INPUT RECORDS below:

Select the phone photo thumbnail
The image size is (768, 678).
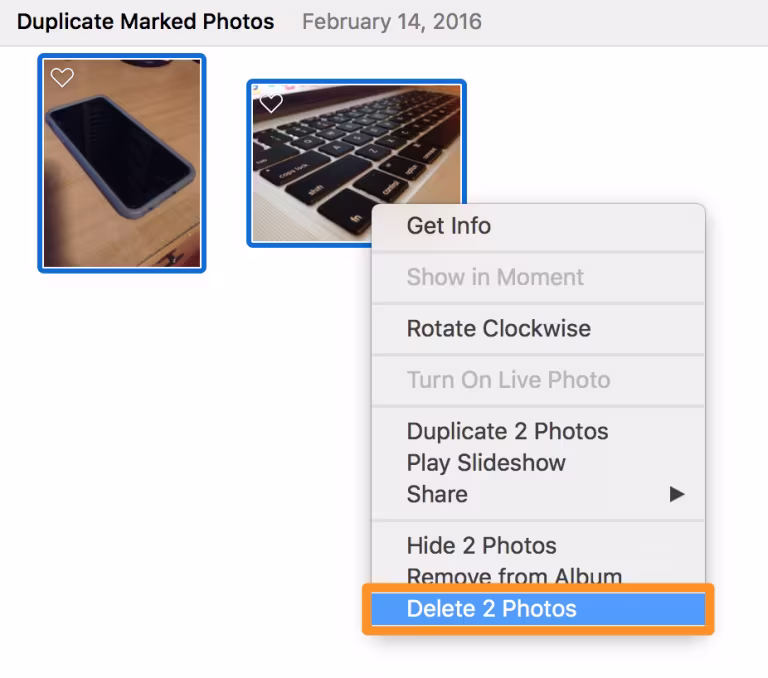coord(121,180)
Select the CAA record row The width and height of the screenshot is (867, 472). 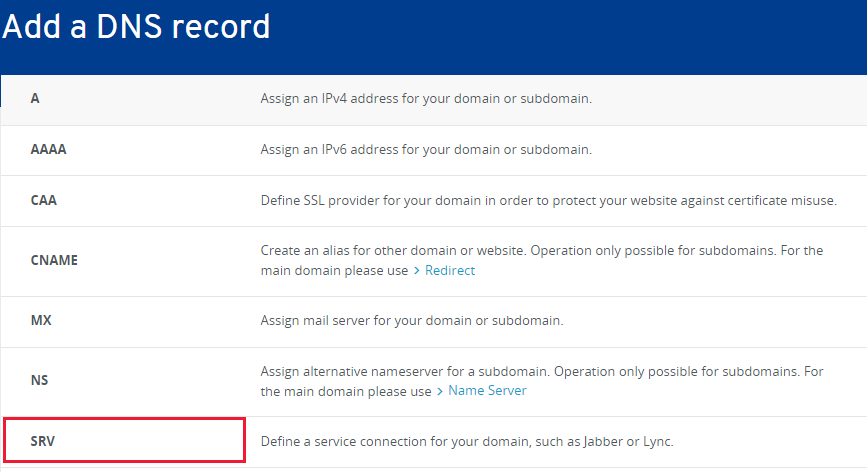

End of INPUT RECORDS.
INPUT RECORDS below:

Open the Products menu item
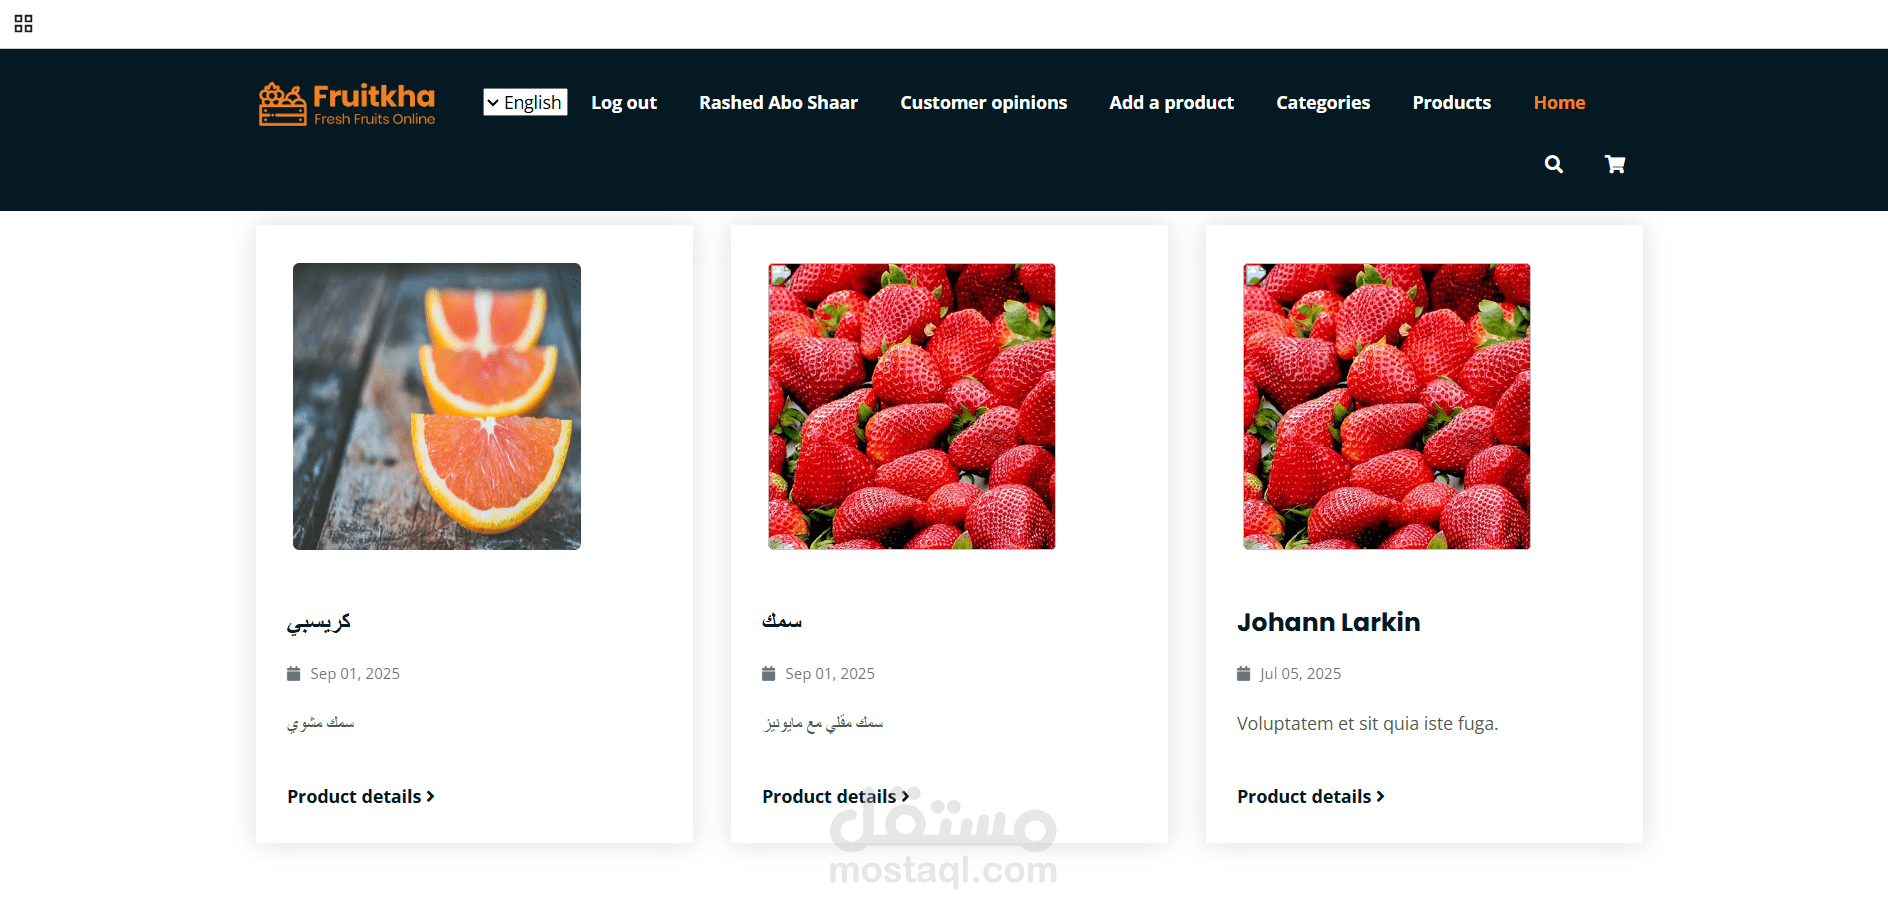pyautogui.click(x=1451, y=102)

End of INPUT RECORDS.

#### PROBLEM DESCRIPTION:
Output exactly the lines of the listing above that start with the one holding "The image size is (768, 678)." and go on through the one holding "Select the CAA"; leave the pictures out.

#### RESPONSE AREA:
The image size is (768, 678).
coord(121,180)
Select the CAA record row The width and height of the screenshot is (867, 472). 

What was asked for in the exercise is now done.